Sustainable, responsible and participatory tourism is a constructive manner of learning, understanding and personally contributing to improve the situation in less-developed countries.The international debate on sustainable tourism (also called ecotourism, social tourism, responsible tourism, community tourism, nature tourism or rural tourism) is led on one hand by people who hope their principles spread to the entire tourist industry, and on the other by those who simply see it as a market niche. Despite the wide ideological gap between these two views, they both recognize that sustainable tourism has recently become the fastest-growing segment within the overall tourism industry.
Several sustainable tourism initiatives exist at the international level. United Nations agencies and non-governmental organizations from around the world act to spread the concept of sustainable tourism worldwide. These NGOs design and implement sustainable tourism projects and promote awareness among industry service providers and tourists alike.
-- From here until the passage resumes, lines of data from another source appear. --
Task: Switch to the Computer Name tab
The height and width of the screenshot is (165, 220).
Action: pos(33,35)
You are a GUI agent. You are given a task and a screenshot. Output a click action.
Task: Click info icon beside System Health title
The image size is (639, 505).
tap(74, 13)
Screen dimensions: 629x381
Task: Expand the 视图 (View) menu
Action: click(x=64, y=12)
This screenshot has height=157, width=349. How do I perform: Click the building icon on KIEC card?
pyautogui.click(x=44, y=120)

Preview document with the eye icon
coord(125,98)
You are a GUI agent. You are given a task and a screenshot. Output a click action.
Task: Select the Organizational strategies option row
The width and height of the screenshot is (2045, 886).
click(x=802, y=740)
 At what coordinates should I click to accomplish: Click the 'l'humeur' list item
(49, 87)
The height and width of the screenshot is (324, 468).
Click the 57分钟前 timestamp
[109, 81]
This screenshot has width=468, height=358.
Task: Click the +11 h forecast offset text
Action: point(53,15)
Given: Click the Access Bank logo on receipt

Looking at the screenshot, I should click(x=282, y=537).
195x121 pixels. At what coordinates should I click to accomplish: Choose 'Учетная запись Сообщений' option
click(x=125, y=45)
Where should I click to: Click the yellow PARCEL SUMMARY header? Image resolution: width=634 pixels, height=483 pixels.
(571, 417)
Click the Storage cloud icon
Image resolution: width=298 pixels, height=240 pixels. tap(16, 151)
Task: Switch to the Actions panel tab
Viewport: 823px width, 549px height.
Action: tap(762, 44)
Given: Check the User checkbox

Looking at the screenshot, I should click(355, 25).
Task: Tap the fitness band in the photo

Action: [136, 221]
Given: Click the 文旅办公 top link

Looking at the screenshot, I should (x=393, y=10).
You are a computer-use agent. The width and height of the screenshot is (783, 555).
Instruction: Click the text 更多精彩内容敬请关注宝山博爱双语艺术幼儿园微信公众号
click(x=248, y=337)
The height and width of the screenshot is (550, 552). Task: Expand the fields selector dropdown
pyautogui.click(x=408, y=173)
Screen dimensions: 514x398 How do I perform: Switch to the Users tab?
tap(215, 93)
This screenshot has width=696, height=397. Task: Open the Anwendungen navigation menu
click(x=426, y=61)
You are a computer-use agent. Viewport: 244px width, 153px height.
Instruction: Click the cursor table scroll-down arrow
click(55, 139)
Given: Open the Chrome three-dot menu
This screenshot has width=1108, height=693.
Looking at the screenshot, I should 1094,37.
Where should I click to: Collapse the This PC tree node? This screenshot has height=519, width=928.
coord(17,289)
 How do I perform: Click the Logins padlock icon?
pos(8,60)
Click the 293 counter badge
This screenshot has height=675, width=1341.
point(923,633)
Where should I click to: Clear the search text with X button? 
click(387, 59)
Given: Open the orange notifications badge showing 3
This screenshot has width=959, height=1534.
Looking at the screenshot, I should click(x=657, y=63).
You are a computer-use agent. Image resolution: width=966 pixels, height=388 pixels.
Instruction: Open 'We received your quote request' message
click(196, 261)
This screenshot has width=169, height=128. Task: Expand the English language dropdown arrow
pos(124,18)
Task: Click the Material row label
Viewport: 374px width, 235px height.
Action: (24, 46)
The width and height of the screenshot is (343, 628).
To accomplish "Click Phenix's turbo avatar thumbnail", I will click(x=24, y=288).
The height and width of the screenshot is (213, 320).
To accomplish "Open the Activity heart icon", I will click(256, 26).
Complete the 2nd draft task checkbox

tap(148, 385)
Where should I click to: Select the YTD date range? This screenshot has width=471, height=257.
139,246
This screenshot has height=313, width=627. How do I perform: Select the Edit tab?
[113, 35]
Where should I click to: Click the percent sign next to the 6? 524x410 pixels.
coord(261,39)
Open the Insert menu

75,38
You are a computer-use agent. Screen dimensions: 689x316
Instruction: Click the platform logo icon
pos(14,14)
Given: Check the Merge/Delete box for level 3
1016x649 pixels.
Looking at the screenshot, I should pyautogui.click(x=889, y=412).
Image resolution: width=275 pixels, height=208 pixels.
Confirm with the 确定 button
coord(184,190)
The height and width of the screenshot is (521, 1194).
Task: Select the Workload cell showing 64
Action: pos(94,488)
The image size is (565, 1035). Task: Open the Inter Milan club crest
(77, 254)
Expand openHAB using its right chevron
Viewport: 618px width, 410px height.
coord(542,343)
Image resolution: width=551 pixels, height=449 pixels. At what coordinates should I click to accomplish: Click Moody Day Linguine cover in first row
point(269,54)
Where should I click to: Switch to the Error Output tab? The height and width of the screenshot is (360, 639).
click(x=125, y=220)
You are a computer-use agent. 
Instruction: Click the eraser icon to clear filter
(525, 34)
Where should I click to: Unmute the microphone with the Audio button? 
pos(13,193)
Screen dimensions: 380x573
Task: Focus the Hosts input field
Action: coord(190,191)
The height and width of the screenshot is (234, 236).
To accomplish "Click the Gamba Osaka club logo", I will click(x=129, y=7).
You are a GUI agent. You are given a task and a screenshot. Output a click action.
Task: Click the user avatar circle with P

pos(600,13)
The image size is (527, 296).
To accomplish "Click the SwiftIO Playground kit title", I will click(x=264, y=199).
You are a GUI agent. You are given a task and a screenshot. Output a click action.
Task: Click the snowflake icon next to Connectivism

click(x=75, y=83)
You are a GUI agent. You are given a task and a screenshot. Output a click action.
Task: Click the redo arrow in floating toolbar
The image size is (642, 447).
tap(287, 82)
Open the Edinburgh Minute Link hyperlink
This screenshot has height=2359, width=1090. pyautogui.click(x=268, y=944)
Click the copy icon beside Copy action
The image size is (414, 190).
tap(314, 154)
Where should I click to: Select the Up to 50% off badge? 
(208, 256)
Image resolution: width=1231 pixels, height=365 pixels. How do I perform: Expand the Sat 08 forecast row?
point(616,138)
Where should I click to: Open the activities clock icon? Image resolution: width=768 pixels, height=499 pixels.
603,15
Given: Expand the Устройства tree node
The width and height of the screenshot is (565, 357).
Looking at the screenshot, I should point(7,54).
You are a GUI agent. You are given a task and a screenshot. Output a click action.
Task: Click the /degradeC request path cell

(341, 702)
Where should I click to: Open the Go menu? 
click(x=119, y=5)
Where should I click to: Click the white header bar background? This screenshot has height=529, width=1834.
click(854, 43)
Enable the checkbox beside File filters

They also work towards establishing a certification process.At national and local levels we are witnessing an increase in independent and spontaneous tourist services inspired by the same principles. Micro-businesses or associations are being formed with a clear aim of offering a new way of travel. Local communities are placing more value in their natural and cultural resources, and now have an opportunity to decide for themselves how they would like to work with tourism.We sum up the main principles of sustainable tourism as follows:
- Tourists experience a different natural or cultural environment in a responsible way.
- The activities are sustainable in that they have a minimal impact on the environment and cultures, and encourage an awareness of resource conservation.
- Local participation, consciousness and values are promoted.
- Tourists are encouraged to learn more about local people and places they visit, and actively participate in this process.
- Revenues derived from tourism benefit local communities.
360° Responsible Tourism works as a consultant and advisor for the development of projects in sustainable tourism. Sustainable tourism is increasingly recognized as a legitimate economic activity within the framework of the development process, and it has sparked interest in the context of formal education.
The process of developing a sustainable tourism project involves three main issues. The first is acting according to the principles of sustainable development. The second calls for the specific elements of tourist activitie,s and the third focuses on positive interaction between different cultures, and on economic benefits for the local community. Active and full participation is the key to the success of any of these components. Local people must be planners and developers of all activities related to the project and implementation phases. Research and investigation on sustainable tourism is relatively new, and it is crucial to educate and familiarize tourism operators and the general public with these concepts.
In order for sustainable tourism to grow, tourism officials and the public must realize how different it is from conventional tourism, and that supporting responsible tourism benefits everybody. Through education, responsible measures will become a part of everyday consciousness, in turn promoting its practice.